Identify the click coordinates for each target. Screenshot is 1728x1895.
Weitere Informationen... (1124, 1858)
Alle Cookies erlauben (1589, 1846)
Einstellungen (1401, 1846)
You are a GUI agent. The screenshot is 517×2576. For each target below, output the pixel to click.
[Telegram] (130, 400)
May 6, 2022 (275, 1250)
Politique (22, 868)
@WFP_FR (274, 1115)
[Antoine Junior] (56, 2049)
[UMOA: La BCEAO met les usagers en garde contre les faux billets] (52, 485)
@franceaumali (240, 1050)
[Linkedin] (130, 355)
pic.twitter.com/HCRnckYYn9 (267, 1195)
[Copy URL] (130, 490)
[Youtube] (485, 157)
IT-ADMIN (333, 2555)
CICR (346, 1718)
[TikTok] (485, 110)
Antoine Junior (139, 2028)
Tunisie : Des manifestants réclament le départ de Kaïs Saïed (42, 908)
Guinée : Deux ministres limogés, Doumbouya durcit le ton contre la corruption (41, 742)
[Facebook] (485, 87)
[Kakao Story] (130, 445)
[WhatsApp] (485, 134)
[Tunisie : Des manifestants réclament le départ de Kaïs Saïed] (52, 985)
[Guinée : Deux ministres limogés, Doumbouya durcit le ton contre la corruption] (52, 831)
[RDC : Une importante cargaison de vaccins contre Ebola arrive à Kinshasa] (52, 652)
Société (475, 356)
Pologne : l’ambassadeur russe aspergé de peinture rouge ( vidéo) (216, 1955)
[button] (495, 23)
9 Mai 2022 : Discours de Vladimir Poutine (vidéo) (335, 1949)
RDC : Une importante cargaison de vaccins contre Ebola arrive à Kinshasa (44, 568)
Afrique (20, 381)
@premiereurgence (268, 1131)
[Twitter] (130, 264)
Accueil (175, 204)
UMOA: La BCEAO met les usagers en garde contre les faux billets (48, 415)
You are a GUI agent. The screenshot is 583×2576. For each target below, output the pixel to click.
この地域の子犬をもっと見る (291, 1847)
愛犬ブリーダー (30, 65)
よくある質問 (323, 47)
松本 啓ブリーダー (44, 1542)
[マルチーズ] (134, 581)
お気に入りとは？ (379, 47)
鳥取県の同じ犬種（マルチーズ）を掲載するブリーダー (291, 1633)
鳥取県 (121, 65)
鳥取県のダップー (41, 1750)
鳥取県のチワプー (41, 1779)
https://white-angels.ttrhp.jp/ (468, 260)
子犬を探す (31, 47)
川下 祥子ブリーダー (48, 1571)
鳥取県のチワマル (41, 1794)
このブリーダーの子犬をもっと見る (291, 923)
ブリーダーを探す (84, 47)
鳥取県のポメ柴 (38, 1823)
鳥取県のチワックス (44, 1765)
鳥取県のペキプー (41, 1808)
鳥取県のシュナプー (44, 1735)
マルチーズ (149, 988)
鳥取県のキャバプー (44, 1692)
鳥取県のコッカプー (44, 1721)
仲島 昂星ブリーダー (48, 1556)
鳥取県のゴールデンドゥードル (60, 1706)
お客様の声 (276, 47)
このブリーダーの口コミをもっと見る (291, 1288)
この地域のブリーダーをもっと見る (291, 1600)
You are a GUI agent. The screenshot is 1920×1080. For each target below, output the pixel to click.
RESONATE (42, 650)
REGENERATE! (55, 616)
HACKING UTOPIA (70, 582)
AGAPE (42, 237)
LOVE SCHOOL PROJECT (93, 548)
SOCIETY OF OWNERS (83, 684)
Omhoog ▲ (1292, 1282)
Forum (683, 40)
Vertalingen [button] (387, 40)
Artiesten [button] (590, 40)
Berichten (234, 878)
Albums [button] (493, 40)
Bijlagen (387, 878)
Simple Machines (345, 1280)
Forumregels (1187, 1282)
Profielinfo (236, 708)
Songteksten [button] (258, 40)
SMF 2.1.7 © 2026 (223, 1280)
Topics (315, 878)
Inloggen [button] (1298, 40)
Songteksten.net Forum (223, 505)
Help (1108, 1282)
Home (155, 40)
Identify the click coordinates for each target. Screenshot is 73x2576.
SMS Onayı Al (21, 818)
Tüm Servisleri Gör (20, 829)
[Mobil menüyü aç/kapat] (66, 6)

——————————

▸ **Work request**
Print each line above exactly as it stands.

▸ **Output of the task**
Identify the click coordinates for each target. Screenshot is 1728x1895.
Weitere Informationen... (1124, 1858)
Alle Cookies erlauben (1589, 1846)
Einstellungen (1401, 1846)
You are a GUI agent. The screenshot is 517×2576. For each target below, output the pixel to click.
[Telegram] (130, 400)
May 6, 2022 (275, 1250)
Politique (22, 868)
@WFP_FR (274, 1115)
[Antoine Junior] (56, 2049)
[UMOA: La BCEAO met les usagers en garde contre les faux billets] (52, 485)
@franceaumali (240, 1050)
[Linkedin] (130, 355)
pic.twitter.com/HCRnckYYn9 (267, 1195)
[Copy URL] (130, 490)
[Youtube] (485, 157)
IT-ADMIN (333, 2555)
CICR (346, 1718)
[TikTok] (485, 110)
Antoine Junior (139, 2028)
Tunisie : Des manifestants réclament le départ de Kaïs Saïed (42, 908)
Guinée : Deux ministres limogés, Doumbouya durcit le ton contre la corruption (41, 742)
[Facebook] (485, 87)
[Kakao Story] (130, 445)
[WhatsApp] (485, 134)
[Tunisie : Des manifestants réclament le départ de Kaïs Saïed] (52, 985)
[Guinée : Deux ministres limogés, Doumbouya durcit le ton contre la corruption] (52, 831)
[RDC : Une importante cargaison de vaccins contre Ebola arrive à Kinshasa] (52, 652)
Société (475, 356)
Pologne : l’ambassadeur russe aspergé de peinture rouge ( vidéo) (216, 1955)
[button] (495, 23)
9 Mai 2022 : Discours de Vladimir Poutine (vidéo) (335, 1949)
RDC : Une importante cargaison de vaccins contre Ebola arrive à Kinshasa (44, 568)
Afrique (20, 381)
@premiereurgence (268, 1131)
[Twitter] (130, 264)
Accueil (175, 204)
UMOA: La BCEAO met les usagers en garde contre les faux billets (48, 415)
You are a GUI agent. The screenshot is 583×2576. For each target below, output the pixel to click.
この地域の子犬をもっと見る (291, 1847)
愛犬ブリーダー (30, 65)
よくある質問 (323, 47)
松本 啓ブリーダー (44, 1542)
[マルチーズ] (134, 581)
お気に入りとは？ (379, 47)
鳥取県の同じ犬種（マルチーズ）を掲載するブリーダー (291, 1633)
鳥取県 (121, 65)
鳥取県のダップー (41, 1750)
鳥取県のチワプー (41, 1779)
https://white-angels.ttrhp.jp/ (468, 260)
子犬を探す (31, 47)
川下 祥子ブリーダー (48, 1571)
鳥取県のチワマル (41, 1794)
このブリーダーの子犬をもっと見る (291, 923)
ブリーダーを探す (84, 47)
鳥取県のポメ柴 (38, 1823)
鳥取県のチワックス (44, 1765)
鳥取県のペキプー (41, 1808)
鳥取県のシュナプー (44, 1735)
マルチーズ (149, 988)
鳥取県のキャバプー (44, 1692)
鳥取県のコッカプー (44, 1721)
仲島 昂星ブリーダー (48, 1556)
鳥取県のゴールデンドゥードル (60, 1706)
お客様の声 (276, 47)
このブリーダーの口コミをもっと見る (291, 1288)
この地域のブリーダーをもっと見る (291, 1600)
You are a GUI agent. The screenshot is 1920×1080. For each target below, output the pixel to click.
RESONATE (42, 650)
REGENERATE! (55, 616)
HACKING UTOPIA (70, 582)
AGAPE (42, 237)
LOVE SCHOOL PROJECT (93, 548)
SOCIETY OF OWNERS (83, 684)
Omhoog ▲ (1292, 1282)
Forum (683, 40)
Vertalingen [button] (387, 40)
Artiesten [button] (590, 40)
Berichten (234, 878)
Albums [button] (493, 40)
Bijlagen (387, 878)
Simple Machines (345, 1280)
Forumregels (1187, 1282)
Profielinfo (236, 708)
Songteksten [button] (258, 40)
SMF 2.1.7 © 2026 (223, 1280)
Topics (315, 878)
Inloggen [button] (1298, 40)
Songteksten.net Forum (223, 505)
Help (1108, 1282)
Home (155, 40)
Identify the click coordinates for each target. Screenshot is 73x2576.
SMS Onayı Al (21, 818)
Tüm Servisleri Gör (20, 829)
[Mobil menüyü aç/kapat] (66, 6)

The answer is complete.